What the exercise asks: Filter these entries down to lines holding "coordinates".

Data entries:
○ ○ ○

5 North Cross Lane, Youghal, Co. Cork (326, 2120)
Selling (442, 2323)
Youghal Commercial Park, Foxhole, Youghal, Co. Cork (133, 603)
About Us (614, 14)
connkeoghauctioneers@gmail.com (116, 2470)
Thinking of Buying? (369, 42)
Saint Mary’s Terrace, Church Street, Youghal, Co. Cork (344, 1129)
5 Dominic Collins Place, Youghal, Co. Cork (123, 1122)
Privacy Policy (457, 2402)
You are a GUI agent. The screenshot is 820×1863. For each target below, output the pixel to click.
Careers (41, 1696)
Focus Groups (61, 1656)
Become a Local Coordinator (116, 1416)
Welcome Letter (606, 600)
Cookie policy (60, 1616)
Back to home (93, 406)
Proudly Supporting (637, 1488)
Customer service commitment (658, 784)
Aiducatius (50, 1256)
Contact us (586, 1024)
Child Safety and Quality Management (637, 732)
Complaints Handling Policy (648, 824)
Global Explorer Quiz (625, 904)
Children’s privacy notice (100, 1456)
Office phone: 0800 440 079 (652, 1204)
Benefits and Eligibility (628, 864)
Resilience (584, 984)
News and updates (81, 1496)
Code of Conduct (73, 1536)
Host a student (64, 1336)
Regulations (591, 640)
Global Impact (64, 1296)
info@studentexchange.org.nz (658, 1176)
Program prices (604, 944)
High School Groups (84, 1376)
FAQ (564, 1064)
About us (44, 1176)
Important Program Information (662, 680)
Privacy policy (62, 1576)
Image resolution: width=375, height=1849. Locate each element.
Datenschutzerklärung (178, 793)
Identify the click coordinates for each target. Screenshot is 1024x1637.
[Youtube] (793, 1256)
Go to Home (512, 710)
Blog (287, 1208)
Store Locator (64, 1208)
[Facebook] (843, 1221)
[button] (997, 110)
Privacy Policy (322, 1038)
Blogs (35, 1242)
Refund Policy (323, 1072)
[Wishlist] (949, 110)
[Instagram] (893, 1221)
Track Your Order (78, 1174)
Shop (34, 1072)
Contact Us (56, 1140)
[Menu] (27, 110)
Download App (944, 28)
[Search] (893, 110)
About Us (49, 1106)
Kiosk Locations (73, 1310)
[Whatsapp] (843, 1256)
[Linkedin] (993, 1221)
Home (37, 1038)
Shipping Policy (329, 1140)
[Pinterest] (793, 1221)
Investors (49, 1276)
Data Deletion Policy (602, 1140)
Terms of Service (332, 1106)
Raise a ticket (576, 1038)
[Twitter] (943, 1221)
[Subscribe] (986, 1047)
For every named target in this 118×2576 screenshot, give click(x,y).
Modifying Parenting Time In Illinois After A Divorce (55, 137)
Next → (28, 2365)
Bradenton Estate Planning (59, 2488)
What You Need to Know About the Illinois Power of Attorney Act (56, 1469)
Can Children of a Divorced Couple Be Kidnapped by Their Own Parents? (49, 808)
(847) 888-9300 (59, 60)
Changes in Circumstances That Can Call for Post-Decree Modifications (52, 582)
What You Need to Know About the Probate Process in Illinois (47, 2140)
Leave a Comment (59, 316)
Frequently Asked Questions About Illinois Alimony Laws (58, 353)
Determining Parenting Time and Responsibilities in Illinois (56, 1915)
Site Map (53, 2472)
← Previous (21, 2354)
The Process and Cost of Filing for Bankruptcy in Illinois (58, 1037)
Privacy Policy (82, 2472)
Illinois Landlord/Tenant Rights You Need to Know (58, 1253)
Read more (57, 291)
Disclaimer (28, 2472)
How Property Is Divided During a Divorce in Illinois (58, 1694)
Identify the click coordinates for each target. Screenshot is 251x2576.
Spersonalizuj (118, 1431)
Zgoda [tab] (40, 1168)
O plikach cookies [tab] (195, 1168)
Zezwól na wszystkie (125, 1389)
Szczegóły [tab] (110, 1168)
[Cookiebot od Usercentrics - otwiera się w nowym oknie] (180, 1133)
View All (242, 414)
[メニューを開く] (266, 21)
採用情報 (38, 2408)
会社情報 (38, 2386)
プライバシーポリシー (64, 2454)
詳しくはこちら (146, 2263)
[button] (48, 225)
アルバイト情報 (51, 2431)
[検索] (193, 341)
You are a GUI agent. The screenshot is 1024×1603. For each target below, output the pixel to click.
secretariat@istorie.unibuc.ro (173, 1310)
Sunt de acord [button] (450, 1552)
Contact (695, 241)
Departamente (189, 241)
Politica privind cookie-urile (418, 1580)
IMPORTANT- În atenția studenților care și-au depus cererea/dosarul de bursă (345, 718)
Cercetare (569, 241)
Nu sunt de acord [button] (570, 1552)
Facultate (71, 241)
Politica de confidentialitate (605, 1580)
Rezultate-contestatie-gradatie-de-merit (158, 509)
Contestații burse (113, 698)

○ ○ ○

Result of the task:
Identify the click coordinates for each target. Screenshot is 1024x1637.
Identify the click coordinates for each target. Screenshot is 251x2576.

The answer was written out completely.